An equally important consequence of this aspect of the previous government’s legislation was to allow a door to open a little further to greater economic development in some of these communities. It seems to me to be logical to contemplate that long-term security and viability of remote and regional communities is absolutely tied to effective development. I cannot see how it is in fact logical to close them off. By abolishing the permit system, amongst other impacts, the former coalition government endeavoured to give the communities a greater chance at economic development. Any decision to reinstate this permit system by this government in such communities would be a disappointing setback to the possibility of this economic development.

That is not just my view or our view in the coalition. There have been a number of reports in this calendar year and more in recent months and weeks about these issues. In the Australian in January this year former president of the Australian Labor Party Mr Warren Mundine said:

If we are looking at building economies in these communities then we need to have a free flow of people to create commercial activities. The permit system didn’t stop crime. In fact, if you look at all of the reports that have come out in the last few years, crime has flourished under the permit system, so it’s a fallacy to say that it helps law-and-order problems. It really embedded these problems because some powerful people were able to get away with things without being watched.

He further said:

If you want to create a real economy you’re going to have to have more commercial activity happening and that happens by allowing people to flow in and out of places.

I think the government would do well to listen to those words and words of others who have raised similar sorts of concerns.

I wanted to make a couple of other comments in relation to economic development and to the potential for benefits that go far beyond the security and prosperity of remote and regional Aboriginal communities. An Access Economics report commissioned by Reconciliation Australia and released in August this year found, in relation to the economic impact of Indigenous disadvantage, that, if the health, educational and economic circumstances of Indigenous Australians improved to match those of the Australian average, ‘government revenue in 2029 would be $4.6 billion higher than otherwise’ and ‘government expenditure in 2029 in key portfolios relevant to Indigenous Australians would be $3.7 billion lower than otherwise’. I do not think a government can afford to be insensitive to those sorts of compelling figures, nor to any step that might help in getting even closer than we currently are.

I began my remarks today on the need to ensure the safety of women and children in remote communities. I want to finish with some brief words about the other changes that the bill will make that could impact negatively on those children the intervention was in fact designed to protect.

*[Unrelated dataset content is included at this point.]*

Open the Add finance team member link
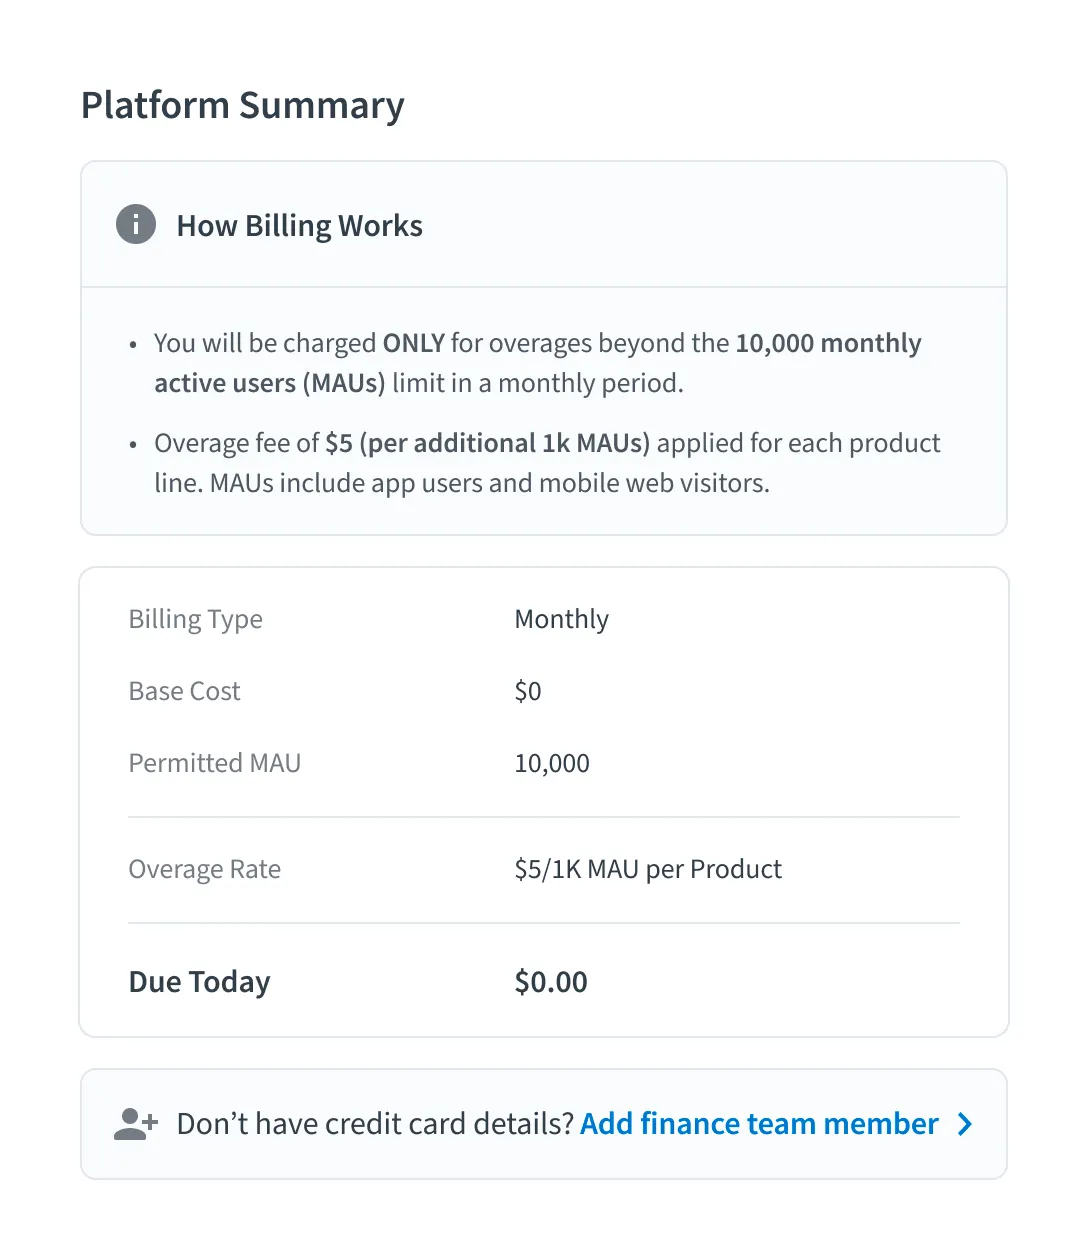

The government’s amendments will change the nature of bans on pornographic material in prescribed areas and on the transport of such materials through prescribed areas. In communities where it is reported that children do remain at risk from a range of factors and where there are serious concerns about levels of functionality, there is no reason at this time to be loosening these sorts of restrictions. It seems to me to be a regressive step and one which I regard very seriously.

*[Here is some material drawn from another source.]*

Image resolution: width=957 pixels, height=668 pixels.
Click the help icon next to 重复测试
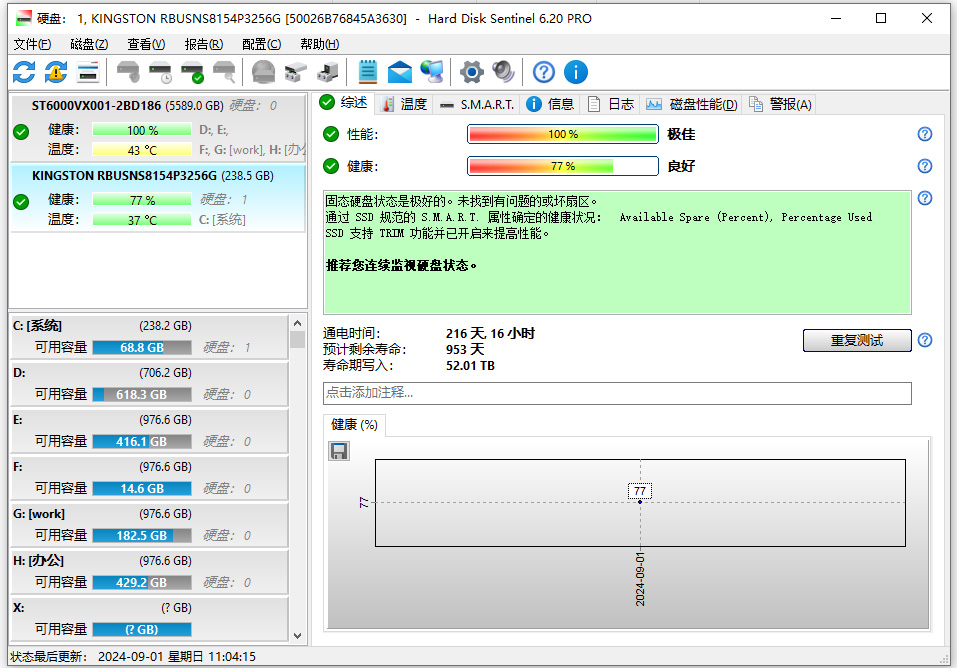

As has been stated in the other place and by other speakers to this legislation in this chamber, the opposition’s amendments reflect these concerns. I will reiterate those points and will of course call on the government to adopt them. The opposition has called on the government to impose a blanket ban on all pornographic material in prescribed areas and to prohibit the transport of pornographic material through any prescribed areas. We further urge the government to leave in place the permit system amendments, which have enabled greater access to public land.